Despite Levy's later low opinion of Dickerson, Levy would hire Dickerson as a defensive assistant for the Bills shortly after Levy assumed head coaching duties in 1986. Former coaches who employed Dickerson, and players who played under him, considered him "a buffoon" and "degrading;" Levy noted that "his idea of motivation was 'Hey, boy, get your fucking fat ass over here!'" Of the many coaches whom Levy employed during his coaching career, Dickerson left the worst lasting impression; Levy was on good terms with all of his other assistants.

=== Super Bowl XXVI controversy ===
Before Super Bowl XXVI, Dickerson mocked the Washington Redskins' famed offensive line, "The Hogs", in a television interview. Dickerson said Redskins tackle Joe Jacoby was "a Neanderthal -- he slobbers a lot, he probably kicks dogs in his neighborhood." He also said tackle Jim Lachey "has bad breath. Players will fall down without him even touching them."

Redskins coach Joe Gibbs got his hands on some tapes of Dickerson and played them at a team meeting on the night before the game, and by all accounts it was a factor in the Redskins' 37–24 thumping of the Bills. Levy later described the interview as "the girder that brought down the building." Levy fired Dickerson three days after the game. On December 19, 1994, Levy went on his regionally syndicated weekly coach's show to explain that Dickerson's behavior, both as a position coach and as a commentator, was "destructive to the Buffalo Bills, just as what he did as a member of every coaching staff he’s ever served on(.) That’s why he’s been fired more times than a Civil War cannon.”

=== Radio and television career ===
Dickerson began his broadcast career on WGR 550 in 1993, hosting a three-hour afternoon drive-time show for almost ten years, leaving the station in 2003. In his last year on air, he was forced to share a program with Mike Schopp, who had previously been Dickerson's nemesis at crosstown rival WNSA. It was speculated in the press that WGR released Dickerson from the station because it wanted to gain the rights to Sabres hockey broadcasts, which it purchased in 2004 along with radio station WNSA. Dickerson was replaced as Schopp's co-host by Chris "Bulldog" Parker.

Dickerson also appeared on CanWest Global television's Sportsline show in Toronto for several season's as an NFL commentator.

__Extracted material__

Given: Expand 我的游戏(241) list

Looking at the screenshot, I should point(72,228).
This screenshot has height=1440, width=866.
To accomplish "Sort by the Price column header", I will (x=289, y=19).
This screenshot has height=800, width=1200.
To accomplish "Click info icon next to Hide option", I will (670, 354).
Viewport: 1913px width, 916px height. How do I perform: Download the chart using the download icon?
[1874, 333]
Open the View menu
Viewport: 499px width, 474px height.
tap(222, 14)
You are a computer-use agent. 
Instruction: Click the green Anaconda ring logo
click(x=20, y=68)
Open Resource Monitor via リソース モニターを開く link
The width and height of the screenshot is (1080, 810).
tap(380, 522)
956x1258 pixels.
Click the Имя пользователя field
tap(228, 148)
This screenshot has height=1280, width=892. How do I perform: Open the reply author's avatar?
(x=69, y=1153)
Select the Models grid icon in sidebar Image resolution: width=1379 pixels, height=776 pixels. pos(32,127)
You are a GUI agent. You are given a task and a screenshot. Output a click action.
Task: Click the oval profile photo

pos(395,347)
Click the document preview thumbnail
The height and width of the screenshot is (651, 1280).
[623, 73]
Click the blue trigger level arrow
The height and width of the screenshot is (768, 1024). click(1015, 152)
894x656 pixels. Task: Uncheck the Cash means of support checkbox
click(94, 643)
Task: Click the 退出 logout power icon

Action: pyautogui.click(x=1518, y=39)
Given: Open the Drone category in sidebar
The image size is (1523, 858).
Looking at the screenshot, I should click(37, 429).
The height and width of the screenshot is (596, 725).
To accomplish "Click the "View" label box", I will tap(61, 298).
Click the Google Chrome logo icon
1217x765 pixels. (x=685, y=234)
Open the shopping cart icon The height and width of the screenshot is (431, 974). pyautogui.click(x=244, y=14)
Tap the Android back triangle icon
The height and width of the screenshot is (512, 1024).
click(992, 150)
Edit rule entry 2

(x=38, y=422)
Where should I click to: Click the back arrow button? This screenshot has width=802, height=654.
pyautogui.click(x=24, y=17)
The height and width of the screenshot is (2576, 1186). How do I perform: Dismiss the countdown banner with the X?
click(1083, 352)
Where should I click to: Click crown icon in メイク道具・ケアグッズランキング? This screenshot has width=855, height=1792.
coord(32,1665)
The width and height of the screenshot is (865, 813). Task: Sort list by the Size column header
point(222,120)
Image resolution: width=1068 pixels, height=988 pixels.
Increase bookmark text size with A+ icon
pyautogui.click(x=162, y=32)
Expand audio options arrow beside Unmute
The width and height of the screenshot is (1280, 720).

__Parts of the exercise__
- 1) In the Dickerson text, how many days after Super Bowl XXVI did Levy fire Dickerson?
- 2) Which people are named in the Dickerson text, other than Dickerson himself?
- 3) Continue the Dickerson text, starting after its final sentence about his Sportsline appearances.

__Your written answers__
- 1) Three days after the game.

- 2)
- Levy
- Joe Jacoby
- Jim Lachey
- Joe Gibbs
- Mike Schopp
- Chris "Bulldog" Parker

- 3)
Dickerson's provocative attitude during his coaching career carried over into his radio career, and his early career began with a "promising start" before, within a year, becoming one of the most extreme sports talk hosts on-air at the time. His on-air style was similar to hockey's Don Cherry, with The Buffalo News columnist Alan Pergament noting, in a scathing obituary he withheld several weeks to avoid the impression of speaking ill of the dead, that Dickerson "made (...) Cherry seem like Mary Poppins." Dickerson was known for his blunt and provocative opinions, and his pushing the boundaries of decency acceptable on terrestrial radio in the 1990s, regularly using language such as "crap" and "hell," occasionally invoking Nazi references, and eviscerating his former co-workers on the Bills payroll, while heaping even further scorn on the Buffalo Sabres, at the time contending for the Stanley Cup. Levy responded of Dickerson's shtick: "That's his prerogative(, but) sometimes if you don't punch back, you're gonna get punched out." His closing catchphrase, "Who loves ya, baby?" is borrowed from Kojak .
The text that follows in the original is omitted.